In this study of 91 cleanroom workers - mostly female - 42% to 64% had eye symptoms.

The conclusion of this study is one that seems like common sense for any visually demanding job:

  • Good lighting

  • Adequate break times

The Effects of Lighting Problems on Eye Symptoms among Cleanroom Microscope Workers.
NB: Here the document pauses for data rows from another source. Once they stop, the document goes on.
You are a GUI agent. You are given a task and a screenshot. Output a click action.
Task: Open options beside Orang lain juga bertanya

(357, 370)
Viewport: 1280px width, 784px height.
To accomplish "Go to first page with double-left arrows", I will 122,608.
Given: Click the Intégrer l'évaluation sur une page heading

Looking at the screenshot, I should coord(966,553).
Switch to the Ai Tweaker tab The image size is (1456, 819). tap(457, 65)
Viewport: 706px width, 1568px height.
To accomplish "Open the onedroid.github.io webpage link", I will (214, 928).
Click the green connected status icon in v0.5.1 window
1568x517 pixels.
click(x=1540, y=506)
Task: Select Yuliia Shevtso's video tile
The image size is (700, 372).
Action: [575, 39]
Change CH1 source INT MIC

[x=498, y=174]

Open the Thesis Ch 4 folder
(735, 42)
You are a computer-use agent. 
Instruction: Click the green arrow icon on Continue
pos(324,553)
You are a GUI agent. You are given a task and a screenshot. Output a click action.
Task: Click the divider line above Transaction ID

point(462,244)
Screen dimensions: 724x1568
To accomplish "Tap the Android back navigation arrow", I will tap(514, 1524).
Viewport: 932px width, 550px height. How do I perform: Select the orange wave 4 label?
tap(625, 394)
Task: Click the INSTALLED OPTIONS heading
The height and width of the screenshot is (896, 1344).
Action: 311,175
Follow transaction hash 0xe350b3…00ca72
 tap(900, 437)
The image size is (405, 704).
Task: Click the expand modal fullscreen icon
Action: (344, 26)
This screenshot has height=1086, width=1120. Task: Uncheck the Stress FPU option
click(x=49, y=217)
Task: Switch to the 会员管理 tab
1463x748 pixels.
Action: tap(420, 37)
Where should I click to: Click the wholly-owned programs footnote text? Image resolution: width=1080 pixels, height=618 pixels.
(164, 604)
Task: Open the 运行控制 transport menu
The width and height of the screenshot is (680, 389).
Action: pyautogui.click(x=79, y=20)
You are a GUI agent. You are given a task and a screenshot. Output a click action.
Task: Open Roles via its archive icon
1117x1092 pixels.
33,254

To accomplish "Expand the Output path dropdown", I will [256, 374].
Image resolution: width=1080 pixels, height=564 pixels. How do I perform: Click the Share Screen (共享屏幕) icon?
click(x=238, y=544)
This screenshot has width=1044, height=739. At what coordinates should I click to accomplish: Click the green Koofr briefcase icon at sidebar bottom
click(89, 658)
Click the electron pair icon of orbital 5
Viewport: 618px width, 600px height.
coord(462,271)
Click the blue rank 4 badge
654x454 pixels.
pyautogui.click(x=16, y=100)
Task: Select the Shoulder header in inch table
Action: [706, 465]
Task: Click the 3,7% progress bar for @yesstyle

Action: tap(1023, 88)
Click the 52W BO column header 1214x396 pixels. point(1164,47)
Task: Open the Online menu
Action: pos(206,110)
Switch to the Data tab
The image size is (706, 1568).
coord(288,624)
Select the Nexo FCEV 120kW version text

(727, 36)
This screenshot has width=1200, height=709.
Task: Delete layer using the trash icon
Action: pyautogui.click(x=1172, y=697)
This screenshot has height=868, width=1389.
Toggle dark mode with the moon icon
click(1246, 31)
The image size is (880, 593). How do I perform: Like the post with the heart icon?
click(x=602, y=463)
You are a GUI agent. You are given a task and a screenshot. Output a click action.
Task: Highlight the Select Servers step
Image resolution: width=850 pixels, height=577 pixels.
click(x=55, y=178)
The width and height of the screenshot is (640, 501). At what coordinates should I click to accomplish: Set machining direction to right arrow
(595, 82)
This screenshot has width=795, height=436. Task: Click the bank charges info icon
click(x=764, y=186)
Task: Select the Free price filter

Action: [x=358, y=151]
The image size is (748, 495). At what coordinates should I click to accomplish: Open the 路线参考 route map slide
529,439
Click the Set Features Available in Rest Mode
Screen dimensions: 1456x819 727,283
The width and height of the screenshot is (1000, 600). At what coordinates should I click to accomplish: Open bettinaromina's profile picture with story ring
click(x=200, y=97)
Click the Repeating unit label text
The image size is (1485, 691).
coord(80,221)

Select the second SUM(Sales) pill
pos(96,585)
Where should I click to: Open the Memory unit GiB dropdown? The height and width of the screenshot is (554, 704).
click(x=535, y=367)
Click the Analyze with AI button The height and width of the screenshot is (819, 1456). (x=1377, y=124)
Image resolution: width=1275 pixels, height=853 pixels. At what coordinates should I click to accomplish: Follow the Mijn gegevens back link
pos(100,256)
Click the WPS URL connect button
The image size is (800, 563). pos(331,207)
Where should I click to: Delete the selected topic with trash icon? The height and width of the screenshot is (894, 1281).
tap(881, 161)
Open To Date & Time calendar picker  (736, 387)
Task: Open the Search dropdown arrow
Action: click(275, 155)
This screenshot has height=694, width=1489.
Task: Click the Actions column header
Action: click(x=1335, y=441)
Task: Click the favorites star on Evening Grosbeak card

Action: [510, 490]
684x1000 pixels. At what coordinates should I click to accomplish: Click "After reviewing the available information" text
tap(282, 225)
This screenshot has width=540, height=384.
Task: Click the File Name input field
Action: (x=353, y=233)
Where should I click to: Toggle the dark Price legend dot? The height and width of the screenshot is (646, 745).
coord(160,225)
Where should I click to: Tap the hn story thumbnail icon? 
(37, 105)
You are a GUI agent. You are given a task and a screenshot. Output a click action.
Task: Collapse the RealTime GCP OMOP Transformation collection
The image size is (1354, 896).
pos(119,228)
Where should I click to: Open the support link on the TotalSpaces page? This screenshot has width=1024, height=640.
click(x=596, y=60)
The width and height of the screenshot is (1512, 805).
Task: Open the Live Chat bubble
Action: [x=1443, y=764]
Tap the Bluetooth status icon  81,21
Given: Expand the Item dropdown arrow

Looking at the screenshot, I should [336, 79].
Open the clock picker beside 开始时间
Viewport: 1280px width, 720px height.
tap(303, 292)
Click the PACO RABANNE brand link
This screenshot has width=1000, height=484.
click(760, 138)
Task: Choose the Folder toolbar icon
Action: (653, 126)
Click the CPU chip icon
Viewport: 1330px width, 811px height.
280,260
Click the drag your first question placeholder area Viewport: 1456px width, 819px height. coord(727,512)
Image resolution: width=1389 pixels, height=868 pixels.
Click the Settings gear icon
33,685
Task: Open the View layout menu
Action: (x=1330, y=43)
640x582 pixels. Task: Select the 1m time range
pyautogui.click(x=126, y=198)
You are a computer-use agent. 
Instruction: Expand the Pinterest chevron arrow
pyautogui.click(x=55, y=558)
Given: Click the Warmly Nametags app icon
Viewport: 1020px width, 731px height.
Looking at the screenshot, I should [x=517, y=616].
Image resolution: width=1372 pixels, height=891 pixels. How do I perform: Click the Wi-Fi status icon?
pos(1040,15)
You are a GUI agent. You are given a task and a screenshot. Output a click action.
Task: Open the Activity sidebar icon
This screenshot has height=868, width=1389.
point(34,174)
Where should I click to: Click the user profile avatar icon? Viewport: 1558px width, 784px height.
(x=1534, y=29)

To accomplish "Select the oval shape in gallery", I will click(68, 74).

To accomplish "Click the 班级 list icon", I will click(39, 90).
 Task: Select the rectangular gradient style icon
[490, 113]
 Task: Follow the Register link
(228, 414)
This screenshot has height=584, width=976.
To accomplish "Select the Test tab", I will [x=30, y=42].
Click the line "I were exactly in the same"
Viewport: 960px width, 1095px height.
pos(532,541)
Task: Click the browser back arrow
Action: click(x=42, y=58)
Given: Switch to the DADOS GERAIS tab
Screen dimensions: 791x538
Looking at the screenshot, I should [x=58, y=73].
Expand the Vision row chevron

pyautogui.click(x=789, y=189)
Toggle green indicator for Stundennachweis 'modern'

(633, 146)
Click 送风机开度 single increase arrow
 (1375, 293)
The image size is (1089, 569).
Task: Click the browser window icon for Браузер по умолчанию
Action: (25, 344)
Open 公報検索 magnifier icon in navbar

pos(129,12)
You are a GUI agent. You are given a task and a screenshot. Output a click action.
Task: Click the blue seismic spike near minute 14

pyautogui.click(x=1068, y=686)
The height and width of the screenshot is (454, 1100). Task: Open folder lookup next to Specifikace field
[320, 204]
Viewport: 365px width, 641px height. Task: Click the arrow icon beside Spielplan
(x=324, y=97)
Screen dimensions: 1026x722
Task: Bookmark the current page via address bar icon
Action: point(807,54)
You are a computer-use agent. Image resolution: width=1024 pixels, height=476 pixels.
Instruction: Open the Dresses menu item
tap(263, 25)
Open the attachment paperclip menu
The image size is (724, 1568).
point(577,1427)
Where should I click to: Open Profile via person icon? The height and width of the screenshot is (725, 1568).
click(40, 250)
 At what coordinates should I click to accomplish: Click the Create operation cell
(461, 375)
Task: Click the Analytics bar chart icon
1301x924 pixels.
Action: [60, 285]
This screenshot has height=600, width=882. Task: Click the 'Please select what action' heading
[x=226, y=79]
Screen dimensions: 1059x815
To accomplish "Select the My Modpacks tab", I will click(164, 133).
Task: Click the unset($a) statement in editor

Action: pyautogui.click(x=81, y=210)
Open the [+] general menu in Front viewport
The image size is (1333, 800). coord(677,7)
Lin KH et al, Int J Environ Res Public Health. 2019 Jan 1;16(1)

Abstract

The visual health of microscope workers is an important occupational health concern, and a previous study suggested an association between lighting problems (e.g., flashing light, insufficient lighting) and eye symptoms among cleanroom workers in the electronics industry. This study aimed to explore the association between eye symptoms and lighting problems, as well as light-related counteracting behaviors among microscope workers in the cleanroom environment. Ninety-one cleanroom workers aged 20 years or older were recruited from an electronics factory. The socio-demographic factors, work-related factors, eye symptoms, and lighting problems were assessed using a self-administered questionnaire. There were 92.3% female participants in this study. Among all participants, 41.8% and 63.7% had symptoms of dry eye and eye fatigue, respectively. The counteracting behaviors of needing to move closer (adjusted odds ratio (aOR) = 3.47, 95% CI = 1.11 to 10.88) was significantly associated with dry eye symptoms. Workers who were more experienced at the job (aOR = 1.03, 95% CI = 1.01 to 1.06) and had shorter break times (aOR = 0.94, 95% CI = 0.91 to 0.98) were more likely to have eye fatigue. As a result of these findings, this study suggests that good lighting and adequate break times are crucial to improve the visual health of cleanroom microscope workers.